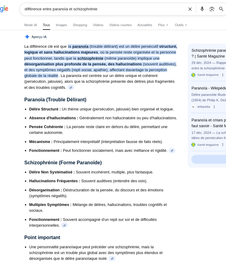Screen dimensions: 226x265
Task: Open source link after Schizophrénie list
Action: (64, 225)
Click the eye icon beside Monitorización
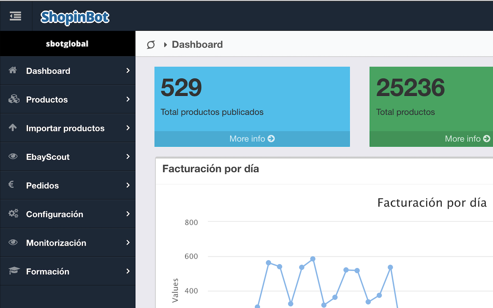This screenshot has height=308, width=493. pyautogui.click(x=13, y=243)
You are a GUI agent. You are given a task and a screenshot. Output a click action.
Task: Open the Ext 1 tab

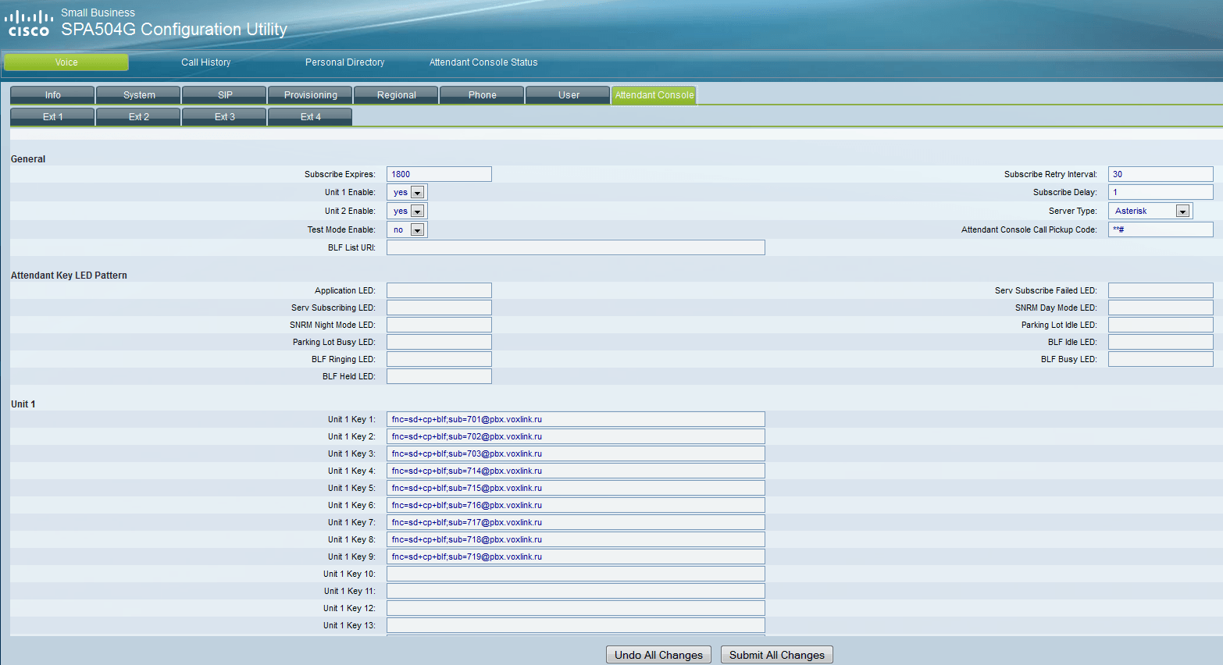(53, 117)
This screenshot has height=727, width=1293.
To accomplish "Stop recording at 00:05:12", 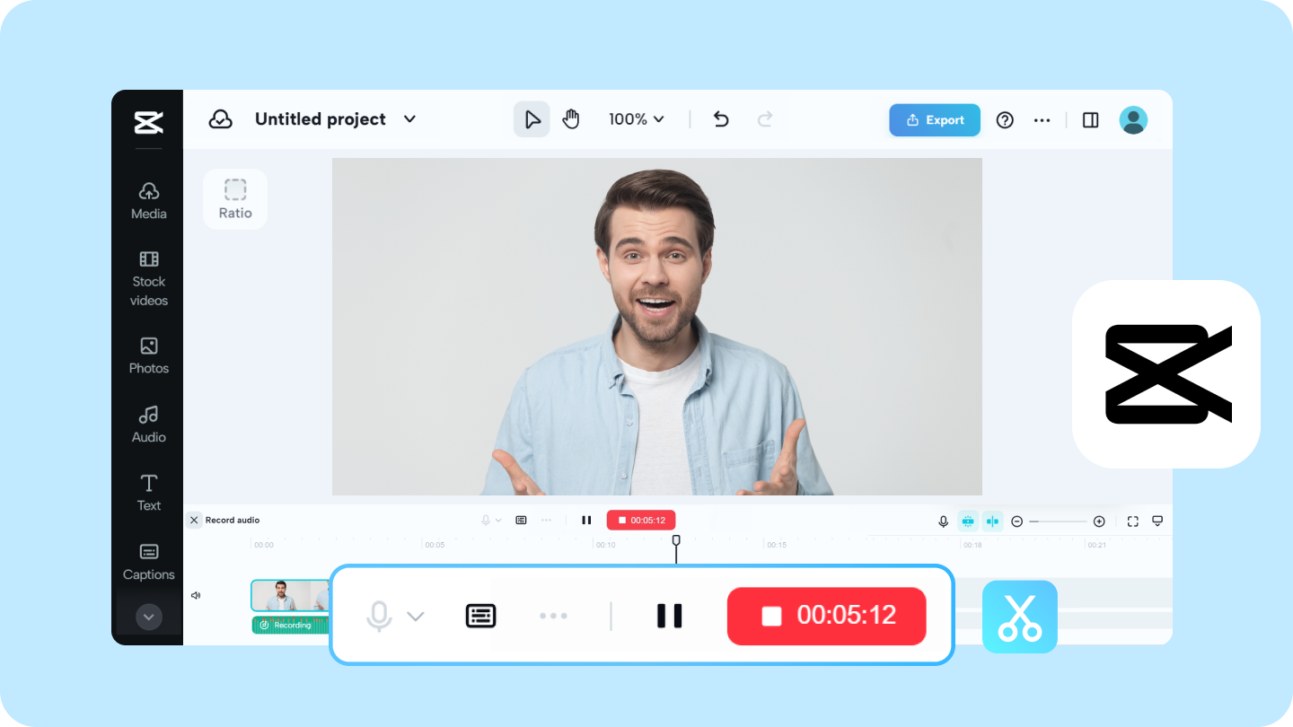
---*---
*GOAL OF THE EXERCISE*. Pictures are not part of the answer. Restate word for word the lines from the one with "Click the eye icon beside Monitorización" through the last line of the records.

*SOLUTION FOR THIS EXERCISE*.
Click the eye icon beside Monitorización
This screenshot has height=308, width=493. pyautogui.click(x=13, y=243)
You are a GUI agent. You are given a task and a screenshot. Output a click action.
Task: Open the Ext 1 tab

(53, 117)
This screenshot has height=727, width=1293.
To accomplish "Stop recording at 00:05:12", 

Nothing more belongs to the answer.